To me, learning the “soft skills” are what separates good salespeople from great salespeople. And soft skills are all about communication.

Anyone can follow an email script, make 100 calls a day and punch in and out of a clock. But soft skills require thoughtfulness, finesse, tact.

Here are a few soft skills that can elevate your skillset:

Confidence

A friend of mine preaches that “the work comes before the belief.” As you do the work over and over, you’ll be continually more confident. I felt better about my 100th sales call than I did about my 7th.

Confidence also comes from feeling prepared and self-talk. Why do you think Muhammed Ali called himself “The Greatest” when he was only a contender? You can trick your mind into thinking you can do it.

Listening

Listening is probably the most overlooked skill in sales. It’s not about being a fast-talking, gun-slinging cowboy. It’s about listening to what people say, listening to what they don’t say and taking notes. The best salespeople are the best listeners.

I remember my first day of sales training, our CEO came in to give a speech. He claimed he wasn’t all that bright but he stood out as a young sales rep by the way he listened, took mountains of notes, and remembered what people said.

Don’t believe me? Next time you remember someone’s name or that their daughter plays soccer, look at how their face lights up when you bring it up.

These things matter.

Empathy

Making a sale is not about you.

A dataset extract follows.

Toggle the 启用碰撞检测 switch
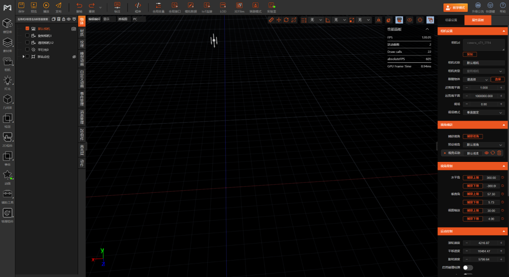click(468, 268)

Repeat: making a sale is not about you.

It’s about THEM. How can you help them do their job better, make their life easier, get them their bonus? When you flip the script, everything changes.

I’ve heard advice to literally ask your customers how they make their bonus and to form a plan to help them get there however possible. If you help me hit my bonus, I’m a customer for life.

Be a giver and the world will give back tenfold.

Building Relationships

This is often a byproduct of listening and empathy. It’s really about playing the long game. Forget about your monthly quota. You want this person to be a client for 10 years. You want to be friends. You want them to call you on day 1 at their next company.

I can’t tell you how many of our team’s deals this year came from a relationship. “Oh Gary, I worked with him 10 years ago. I love that guy!”

Cha-ching.

Always play the long game.

Growth Mindset

All of the above skills are learned, not necessarily naturally given. You can improve all of them by working hard. But only if you believe you can.

Read “Mindset” by Carol Dweck and you’ll pick up what I’m putting down. Pride yourself on being a learner, a grower.

You may not have these skills yet, but you will. Believe that.

Finally

It’s not “one thing”, it’s everything. There’s a woman on your sales team that I admire quite a bit. She knows this. I was trying to distill why I felt this way.

It isn’t because she’s confident, because she reads on the weekends, because she has amazing relationships with customers or that I feel good when I talk to her. It’s all of that. She’s a true professional. Sales is her craft, not a job.

How you do anything is how you do everything.

Treat the job as a craft and your career will skyrocket.